A British Writer’s Exploration of Her Jewish Past, Catholic Present—and the Eichmann Trial

Born to an Anglican mother and a Jewish father, the acclaimed British novelist Muriel Spark converted to Catholicism at the age of thirty-six. Seven years later, in 1961, Spark found herself in Jerusalem covering the trial of Adolf Eichmann for the London Observer. That experience would in turn become the basis for her novel The Mandelbaum Gate, which has as its protagonist a Catholic Briton of mixed Jewish and Christian ancestry, named Barbara, visiting the capital of the Jewish state.

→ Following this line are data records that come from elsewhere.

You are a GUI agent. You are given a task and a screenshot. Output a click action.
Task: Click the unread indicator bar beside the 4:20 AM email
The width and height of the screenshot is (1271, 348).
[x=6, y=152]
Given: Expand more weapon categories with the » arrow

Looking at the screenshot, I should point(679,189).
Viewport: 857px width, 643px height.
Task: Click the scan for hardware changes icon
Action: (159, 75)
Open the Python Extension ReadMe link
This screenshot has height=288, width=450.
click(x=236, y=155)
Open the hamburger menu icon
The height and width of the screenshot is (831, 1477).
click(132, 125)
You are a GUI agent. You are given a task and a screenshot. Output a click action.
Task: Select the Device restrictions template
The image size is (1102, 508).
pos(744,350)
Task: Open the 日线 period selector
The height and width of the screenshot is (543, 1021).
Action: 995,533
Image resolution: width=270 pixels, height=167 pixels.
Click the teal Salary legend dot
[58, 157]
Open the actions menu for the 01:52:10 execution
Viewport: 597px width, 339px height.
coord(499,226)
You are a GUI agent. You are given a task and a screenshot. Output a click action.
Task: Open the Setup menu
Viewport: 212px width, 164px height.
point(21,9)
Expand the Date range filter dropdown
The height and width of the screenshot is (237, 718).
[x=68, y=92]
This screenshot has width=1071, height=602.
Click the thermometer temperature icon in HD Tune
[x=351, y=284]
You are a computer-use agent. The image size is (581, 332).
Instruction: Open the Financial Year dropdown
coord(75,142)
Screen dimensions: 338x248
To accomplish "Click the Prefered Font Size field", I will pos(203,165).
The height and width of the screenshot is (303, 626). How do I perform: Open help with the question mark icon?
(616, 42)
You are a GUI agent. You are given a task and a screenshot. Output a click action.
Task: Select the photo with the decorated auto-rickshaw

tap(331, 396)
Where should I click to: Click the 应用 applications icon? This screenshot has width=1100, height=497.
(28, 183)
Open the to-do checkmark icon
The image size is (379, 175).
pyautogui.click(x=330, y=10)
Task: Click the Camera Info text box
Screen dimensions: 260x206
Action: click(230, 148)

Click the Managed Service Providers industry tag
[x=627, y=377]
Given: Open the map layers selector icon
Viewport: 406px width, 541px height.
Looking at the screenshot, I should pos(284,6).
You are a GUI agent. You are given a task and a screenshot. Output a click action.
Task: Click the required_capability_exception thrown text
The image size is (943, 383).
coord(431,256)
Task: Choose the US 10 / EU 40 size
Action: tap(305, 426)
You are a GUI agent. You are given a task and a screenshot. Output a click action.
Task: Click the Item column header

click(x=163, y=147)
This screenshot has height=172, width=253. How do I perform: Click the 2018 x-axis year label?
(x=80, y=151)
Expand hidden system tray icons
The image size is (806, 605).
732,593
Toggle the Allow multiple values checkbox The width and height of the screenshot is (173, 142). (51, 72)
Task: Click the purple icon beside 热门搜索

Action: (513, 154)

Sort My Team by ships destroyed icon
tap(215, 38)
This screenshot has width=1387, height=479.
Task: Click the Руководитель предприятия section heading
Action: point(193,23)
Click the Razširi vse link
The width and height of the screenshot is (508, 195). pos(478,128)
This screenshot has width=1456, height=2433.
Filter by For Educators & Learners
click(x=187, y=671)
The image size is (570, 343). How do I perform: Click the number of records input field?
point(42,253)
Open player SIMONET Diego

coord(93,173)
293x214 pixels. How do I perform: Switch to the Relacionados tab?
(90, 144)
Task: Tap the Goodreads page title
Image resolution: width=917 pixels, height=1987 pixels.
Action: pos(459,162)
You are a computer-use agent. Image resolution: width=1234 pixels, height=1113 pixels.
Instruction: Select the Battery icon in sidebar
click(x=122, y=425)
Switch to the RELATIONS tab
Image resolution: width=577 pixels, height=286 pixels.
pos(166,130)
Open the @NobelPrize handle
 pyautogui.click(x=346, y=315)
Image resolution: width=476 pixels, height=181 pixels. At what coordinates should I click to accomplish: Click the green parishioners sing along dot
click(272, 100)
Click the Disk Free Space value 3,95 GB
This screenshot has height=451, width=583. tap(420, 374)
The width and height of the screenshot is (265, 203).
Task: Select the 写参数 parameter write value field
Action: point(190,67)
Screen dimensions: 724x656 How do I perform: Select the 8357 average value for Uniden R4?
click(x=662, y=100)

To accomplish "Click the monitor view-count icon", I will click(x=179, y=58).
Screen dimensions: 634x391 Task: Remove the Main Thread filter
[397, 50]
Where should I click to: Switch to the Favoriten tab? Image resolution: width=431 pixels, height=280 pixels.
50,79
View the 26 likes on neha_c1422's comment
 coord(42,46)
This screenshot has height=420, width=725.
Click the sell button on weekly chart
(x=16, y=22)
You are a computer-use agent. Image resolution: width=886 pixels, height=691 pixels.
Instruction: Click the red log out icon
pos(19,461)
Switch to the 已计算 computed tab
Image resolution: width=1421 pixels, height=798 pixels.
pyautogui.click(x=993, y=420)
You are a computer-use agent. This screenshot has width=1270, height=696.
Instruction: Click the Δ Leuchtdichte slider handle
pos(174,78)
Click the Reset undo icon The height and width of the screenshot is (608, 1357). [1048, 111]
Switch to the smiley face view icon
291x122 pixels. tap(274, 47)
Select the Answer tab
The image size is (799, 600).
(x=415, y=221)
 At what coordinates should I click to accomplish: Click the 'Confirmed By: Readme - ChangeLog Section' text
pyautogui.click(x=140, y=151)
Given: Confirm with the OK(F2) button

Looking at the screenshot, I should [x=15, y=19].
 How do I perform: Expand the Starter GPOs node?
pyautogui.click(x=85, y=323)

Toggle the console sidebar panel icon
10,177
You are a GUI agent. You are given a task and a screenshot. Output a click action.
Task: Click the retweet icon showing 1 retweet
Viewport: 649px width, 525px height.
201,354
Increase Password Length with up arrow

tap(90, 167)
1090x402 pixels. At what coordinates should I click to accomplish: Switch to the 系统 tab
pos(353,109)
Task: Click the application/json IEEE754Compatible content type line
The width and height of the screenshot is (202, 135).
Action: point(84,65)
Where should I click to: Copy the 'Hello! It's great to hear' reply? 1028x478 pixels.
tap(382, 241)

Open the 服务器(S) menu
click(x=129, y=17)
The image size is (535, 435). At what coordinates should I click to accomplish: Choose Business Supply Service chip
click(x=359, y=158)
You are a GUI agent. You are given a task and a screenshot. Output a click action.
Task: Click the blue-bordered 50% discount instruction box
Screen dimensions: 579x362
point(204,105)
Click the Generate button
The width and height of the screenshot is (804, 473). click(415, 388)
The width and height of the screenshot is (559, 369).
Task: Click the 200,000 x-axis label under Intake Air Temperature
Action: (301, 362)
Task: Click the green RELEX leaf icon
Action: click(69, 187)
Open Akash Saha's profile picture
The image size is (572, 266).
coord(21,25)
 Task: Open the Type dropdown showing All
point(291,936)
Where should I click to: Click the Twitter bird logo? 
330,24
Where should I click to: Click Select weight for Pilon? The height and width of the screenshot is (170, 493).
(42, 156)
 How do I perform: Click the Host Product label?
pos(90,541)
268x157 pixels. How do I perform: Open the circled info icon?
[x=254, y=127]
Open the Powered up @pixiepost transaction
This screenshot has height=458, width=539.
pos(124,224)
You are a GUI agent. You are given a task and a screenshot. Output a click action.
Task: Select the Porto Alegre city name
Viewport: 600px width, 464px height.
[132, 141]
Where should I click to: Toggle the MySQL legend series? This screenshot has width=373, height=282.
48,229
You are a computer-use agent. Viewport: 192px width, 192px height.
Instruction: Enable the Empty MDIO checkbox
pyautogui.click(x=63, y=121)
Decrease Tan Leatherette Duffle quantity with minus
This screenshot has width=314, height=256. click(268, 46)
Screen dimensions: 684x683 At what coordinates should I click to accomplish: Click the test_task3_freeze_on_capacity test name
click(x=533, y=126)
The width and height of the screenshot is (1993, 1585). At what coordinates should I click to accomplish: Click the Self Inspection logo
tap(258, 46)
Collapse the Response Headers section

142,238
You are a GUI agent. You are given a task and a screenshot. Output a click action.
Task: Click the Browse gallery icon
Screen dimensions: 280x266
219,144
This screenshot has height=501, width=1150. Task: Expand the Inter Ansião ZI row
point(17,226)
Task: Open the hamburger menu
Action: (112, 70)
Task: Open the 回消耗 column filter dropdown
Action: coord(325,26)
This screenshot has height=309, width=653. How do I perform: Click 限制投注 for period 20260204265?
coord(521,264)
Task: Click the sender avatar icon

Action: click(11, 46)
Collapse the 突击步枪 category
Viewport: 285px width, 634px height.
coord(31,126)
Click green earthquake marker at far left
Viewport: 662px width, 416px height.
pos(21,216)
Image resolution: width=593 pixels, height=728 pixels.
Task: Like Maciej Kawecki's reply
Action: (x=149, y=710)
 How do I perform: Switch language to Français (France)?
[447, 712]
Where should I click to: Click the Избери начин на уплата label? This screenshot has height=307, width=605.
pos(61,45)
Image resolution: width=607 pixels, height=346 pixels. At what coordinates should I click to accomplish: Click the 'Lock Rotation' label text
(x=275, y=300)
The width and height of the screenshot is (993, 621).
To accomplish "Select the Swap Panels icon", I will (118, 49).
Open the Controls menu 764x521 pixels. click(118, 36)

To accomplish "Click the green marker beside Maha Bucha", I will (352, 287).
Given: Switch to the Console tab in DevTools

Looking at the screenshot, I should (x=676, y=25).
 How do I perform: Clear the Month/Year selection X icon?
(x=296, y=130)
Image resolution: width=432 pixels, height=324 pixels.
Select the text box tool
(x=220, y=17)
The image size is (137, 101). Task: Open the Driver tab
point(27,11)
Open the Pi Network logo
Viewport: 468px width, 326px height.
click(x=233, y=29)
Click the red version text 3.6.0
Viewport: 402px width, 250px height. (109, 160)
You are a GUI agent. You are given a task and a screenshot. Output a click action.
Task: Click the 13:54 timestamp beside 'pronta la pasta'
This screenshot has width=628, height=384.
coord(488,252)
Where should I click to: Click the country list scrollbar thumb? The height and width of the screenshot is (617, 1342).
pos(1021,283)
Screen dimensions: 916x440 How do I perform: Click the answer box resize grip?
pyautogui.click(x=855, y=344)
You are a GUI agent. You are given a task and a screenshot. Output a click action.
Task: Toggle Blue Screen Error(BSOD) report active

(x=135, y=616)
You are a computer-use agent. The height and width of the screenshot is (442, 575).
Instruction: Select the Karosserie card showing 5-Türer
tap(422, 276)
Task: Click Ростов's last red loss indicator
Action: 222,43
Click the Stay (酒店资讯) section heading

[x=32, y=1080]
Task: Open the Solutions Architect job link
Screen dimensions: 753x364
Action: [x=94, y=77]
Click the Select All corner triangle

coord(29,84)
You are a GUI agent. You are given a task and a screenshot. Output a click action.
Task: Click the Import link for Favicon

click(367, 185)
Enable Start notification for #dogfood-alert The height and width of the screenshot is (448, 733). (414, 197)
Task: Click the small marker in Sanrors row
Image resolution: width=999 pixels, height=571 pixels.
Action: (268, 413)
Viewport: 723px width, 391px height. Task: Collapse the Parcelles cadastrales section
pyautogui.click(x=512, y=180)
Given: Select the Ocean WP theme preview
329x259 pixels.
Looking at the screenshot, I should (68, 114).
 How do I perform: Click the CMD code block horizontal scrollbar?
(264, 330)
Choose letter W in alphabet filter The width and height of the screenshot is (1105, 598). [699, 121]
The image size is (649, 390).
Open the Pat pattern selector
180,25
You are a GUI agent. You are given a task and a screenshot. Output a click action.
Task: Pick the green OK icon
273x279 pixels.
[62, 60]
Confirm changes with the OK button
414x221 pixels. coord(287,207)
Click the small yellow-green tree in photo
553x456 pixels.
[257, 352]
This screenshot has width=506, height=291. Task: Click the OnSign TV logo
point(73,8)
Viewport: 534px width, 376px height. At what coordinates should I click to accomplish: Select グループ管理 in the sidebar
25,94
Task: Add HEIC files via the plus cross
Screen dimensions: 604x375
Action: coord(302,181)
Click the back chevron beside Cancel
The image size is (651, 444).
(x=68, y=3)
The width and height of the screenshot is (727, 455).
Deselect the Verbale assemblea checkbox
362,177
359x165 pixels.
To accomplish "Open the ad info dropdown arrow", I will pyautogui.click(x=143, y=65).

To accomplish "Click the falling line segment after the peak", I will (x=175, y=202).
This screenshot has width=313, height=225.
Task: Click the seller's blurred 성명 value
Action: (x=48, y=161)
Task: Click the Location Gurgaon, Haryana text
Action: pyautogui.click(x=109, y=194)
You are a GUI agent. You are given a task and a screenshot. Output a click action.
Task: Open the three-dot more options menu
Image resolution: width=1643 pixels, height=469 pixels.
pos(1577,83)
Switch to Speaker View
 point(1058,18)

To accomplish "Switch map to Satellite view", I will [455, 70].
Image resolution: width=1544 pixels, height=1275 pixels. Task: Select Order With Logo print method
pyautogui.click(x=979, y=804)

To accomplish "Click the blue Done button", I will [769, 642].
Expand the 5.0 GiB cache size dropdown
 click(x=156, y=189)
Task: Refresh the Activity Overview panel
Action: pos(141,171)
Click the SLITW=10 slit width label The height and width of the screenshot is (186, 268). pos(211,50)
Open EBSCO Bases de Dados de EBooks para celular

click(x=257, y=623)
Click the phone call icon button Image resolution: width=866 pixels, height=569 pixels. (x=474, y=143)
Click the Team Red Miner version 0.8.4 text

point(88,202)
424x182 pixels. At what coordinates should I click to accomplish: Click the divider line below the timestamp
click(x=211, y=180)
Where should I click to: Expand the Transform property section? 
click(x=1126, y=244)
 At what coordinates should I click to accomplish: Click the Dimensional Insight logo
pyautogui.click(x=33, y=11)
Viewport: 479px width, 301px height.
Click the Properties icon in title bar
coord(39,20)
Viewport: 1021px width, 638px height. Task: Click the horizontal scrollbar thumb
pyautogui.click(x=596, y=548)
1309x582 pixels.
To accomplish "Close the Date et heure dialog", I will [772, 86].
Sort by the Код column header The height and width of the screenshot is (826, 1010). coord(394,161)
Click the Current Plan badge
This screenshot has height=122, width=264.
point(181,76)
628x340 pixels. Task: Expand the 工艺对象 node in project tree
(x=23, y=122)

Calling the book both Spark’s “most ambitious” and her “most disappointing,” Christopher Scalia nonetheless finds in it moments of profundity:

Some of the novel’s most compelling passages occur when Barbara, reflects on, or is challenged to reconcile, her disparate ethnic and religious backgrounds.

Although Spark devotes only a few pages of this long novel to it, the [Eichmann trial] has a profound effect on Barbara’s journey. She is struck by the language and imagery of Eichmann’s testimony, finding them consistently inappropriate and ill-suited for their subject. On some occasions, his empty mechanical language belies the horror of the Holocaust: “Minute by minute throughout the hours the prisoner discoursed on the massacre without mentioning the word, covering all aspects of every question addressed to him with the meticulous undiscriminating reflex of a computing machine.” This “dead mechanical tick” is poorly suited for the massacre it described.

Later, Barbara contracts scarlet fever and spends a stretch of time confined to a house with several other people:

During her quarantine . . . Barbara becomes fed up with another character’s anti-Semitic commentary—“Really, let’s face it, Hitler had the right idea. . . . It’s a network on a world scale. The Jews. They’ve got us in a net.”—and attacks her. The overt anti-Semitism and Barbara’s visceral, direct reaction to it create a sharp contrast to the oblique and suppressed nature of the Eichmann trial, and the scene permits Barbara to demonstrate her attachment to her Jewish identity.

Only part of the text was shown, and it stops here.